YOUR ASSIGNMENT:
Continue the article on modeling glucose-responsive insulin from the point where it stops.

PROVIDED PASSAGE:
One promising new strategy to treat diabetes is to give patients insulin that circulates in their bloodstream, staying dormant until activated by rising blood sugar levels. However, no glucose-responsive insulins (GRIs) have been approved for human use, and the only candidate that entered the clinical trial stage was discontinued after it failed to show effectiveness in humans.
MIT researchers have now developed a mathematical model that can predict the behavior of different kinds of GRIs in both humans and in rodents. They believe this model could be used to design GRIs that are more likely to be effective in humans, and to avoid drug designs less likely to succeed in costly clinical trials.
There are GRIs that will fail in humans but will show success in animals, and our models can predict this. In theory, for the animal system that diabetes researchers typically employ, we can immediately predict how the results will translate to humans."
Michael Strano, the Carbon P. Dubbs Professor of Chemical Engineering at MIT
Strano is the senior author of the study, which appears today in the journal Diabetes. MIT graduate student Jing Fan Yang is the lead author of the paper. Other MIT authors include postdoc Xun Gong and graduate student Naveed Bakh. Michael Weiss, a professor of biochemistry and molecular biology at Indiana University School of Medicine, and Kelley Carr, Nelson Phillips, Faramarz Ismail-Beigi of Case Western Reserve University are also authors of the paper.
Optimal design
Patients with diabetes typically have to measure their blood sugar throughout the day and inject themselves with insulin when their blood sugar gets too high. As a potential alternative, many diabetes researchers are now working to develop glucose-responsive insulin, which could be injected just once a day and would spring into action whenever blood sugar levels rise.
Scientists have used a variety of strategies to design such drugs. For instance, insulin might be carried by a polymer particle that dissolves when glucose is present, releasing the drug. Or, insulin could be modified with molecules that can bind to glucose and trigger insulin activation. In this paper, the MIT team focused on a GRI that is coated with molecules called PBA, which can bind to glucose and activate the insulin.
The new study builds on a mathematical model that Strano's lab first developed in 2017. The model is essentially a set of equations that describes how glucose and insulin behave in different compartments of the human body, such as blood vessels, muscle, and fatty tissue. This model can predict how a given GRI will affect blood sugar in different parts of the body, based on chemical features such as how tightly it binds to glucose and how rapidly the insulin is activated.
"For any glucose-responsive insulin, we can turn it into mathematical equations, and then we can insert that into our model and make very clear predictions about how it will perform in humans," Strano says.
Although this model offered helpful guidance in developing GRIs, the researchers realized that it would be much more useful if it could also work on data from tests in animals. They decided to adapt the model so that it could predict how rodents, whose endocrine and metabolic responses are very different from those of humans, would respond to GRIs.

INFORMATION SHOWN:
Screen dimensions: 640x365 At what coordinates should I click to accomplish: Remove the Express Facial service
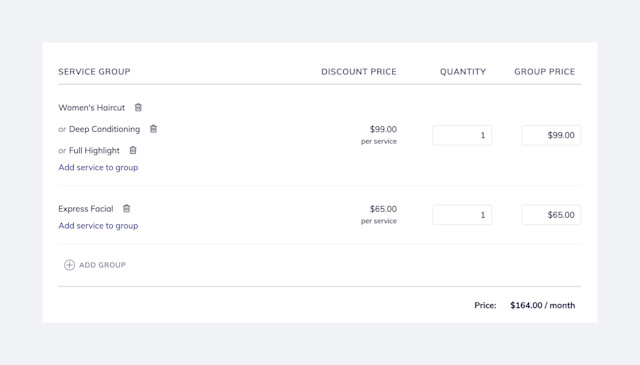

REPLY:
"A lot of experimental work is done in rodents, but it's known that there are lots of imperfections with using rodents. Some are now quite wittily referring to this situation as 'lost in [clinical] translation,'" Yang says.
"This paper is pioneering in that we've taken our model of the human endocrine system and we've linked it to an animal model," adds Strano.
To achieve that, the researchers determined the most important differences between humans and rodents in how they process glucose and insulin, which allowed them to adapt the model to interpret data from rodents.
Using these two variants of the model, the researchers were able to predict the GRI features that would be needed for the PBA-modified GRI to work well in humans and rodents. They found that about 13 percent of the possible GRIs would work well in both rodents and humans, while 14 percent were predicted to work in humans but not rodents, and 12 percent would work in rodents but not humans.
"We used our model to test every point in the range of potential candidates," Gong says. "There exists an optimal design, and we found where that optimal design overlaps between humans and rodents."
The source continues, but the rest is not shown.